You won’t being standing still either, as running and gunning is a constant necessity. Likewise, I witnessed no powers that prevent you from moving. It’s quite the opposite, in fact. Once again, think Tribes: jet boots and constant motion, not standing still and guiding in precise shots.
There are plenty of missions that veteran MMO questers will recognize, but when you’re not trapped with a rigidly defined class system, powers that insist upon immobility, and you’re given big guns, even “Kill 10 Bad Guys” objectives become more enjoyable. While I can’t speak to later missions, there is a dynamic quest system which triggers quests unpredictably across the battlefield. You may be on your way to gather some crystals, but a sudden distress call from a downed ship can send you into an explosive detour. Especially if you navigate there in jet-boots.

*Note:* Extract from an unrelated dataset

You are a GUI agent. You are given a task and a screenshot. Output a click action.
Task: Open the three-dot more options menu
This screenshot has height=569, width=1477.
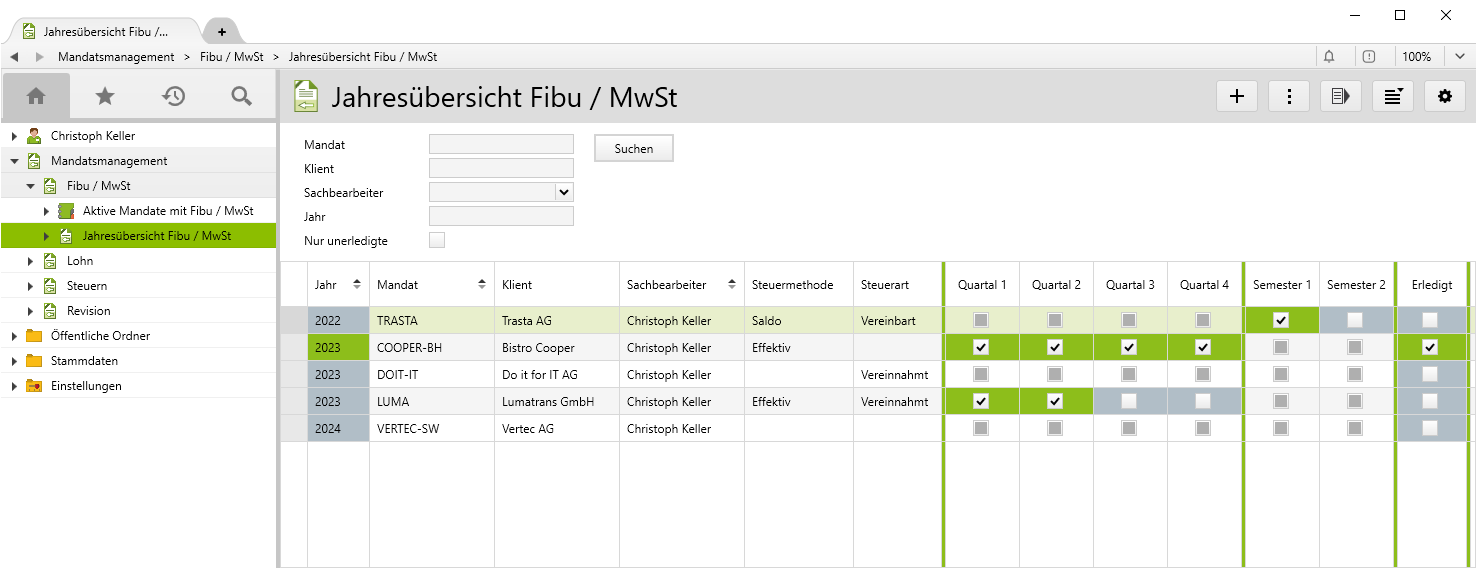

If you grow tired of shooting mutant bugs or heavily armored aliens, there’s an easily accessible PVP matchmaking system that can be queued from anywhere. Once you’ve found a match, you’re dropped in with other players and dispatched into a match that would be right at home in any popular shooter. You’ve got weapon sets designated by class, a big map, and teams ready for deathmatch. Community Manager Matt DeWald described other gametypes too, including base-defense, capture point oriented assault, and a linear, progressive sabotage mode. The whole thing is wrapped in an e-sports package, allowing clan support, customizable paint mods, a tournament system, and even quickly-accessible spectator mode for potential recording and commentary.

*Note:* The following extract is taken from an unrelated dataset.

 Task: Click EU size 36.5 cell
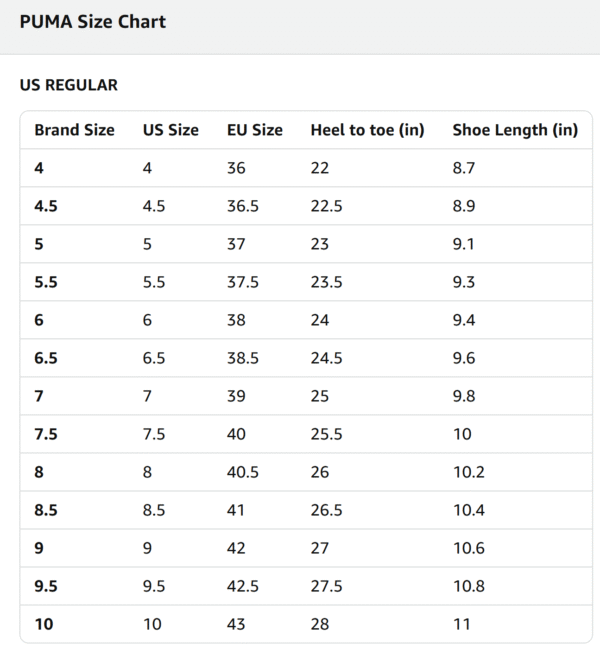coord(243,206)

I only had one session of deathmatch multiplayer, but I failed to find a class that gave me an unfair advantage. Usually the heavy-gun characters can mow down fields of enemies in some titles, but the verticality of Firefall prevents that role from dominating. I engaged a light sniper class with confidence, only to have him employ some impressive boost maneuvers to escape, tactically retreat, and take me out from a distance. A minute later, I took out three players trying to close in on foot against my massive plasma weapon. Without prolonged sessions, I can’t firmly declare it balanced, but the experience felt in line with popular competitive shooters.

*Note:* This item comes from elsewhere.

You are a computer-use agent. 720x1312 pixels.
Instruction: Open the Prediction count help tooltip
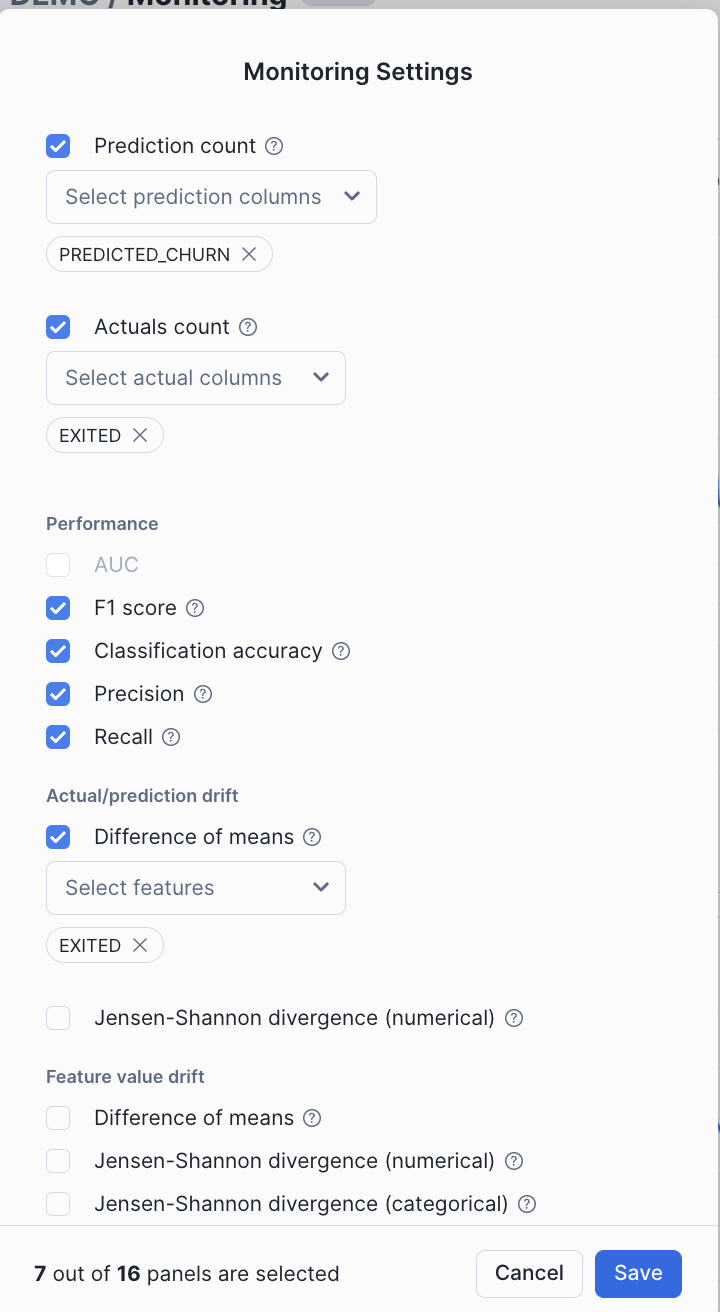click(x=274, y=146)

Too often, persistent online MMOs can’t decide if they are more RPG or FPS. Firefall doesn’t have that problem. It’s a competent shooter with an addictive potency of any worthy class-based shooter. The online component is cautiously merged with the experience, letting you fight alongside other players or compete with them without being restricted by the usual constraints of social gaming.
This combination means that Firefall isn’t just treading new ground: it’s rocket-boot-leaping into something entirely new.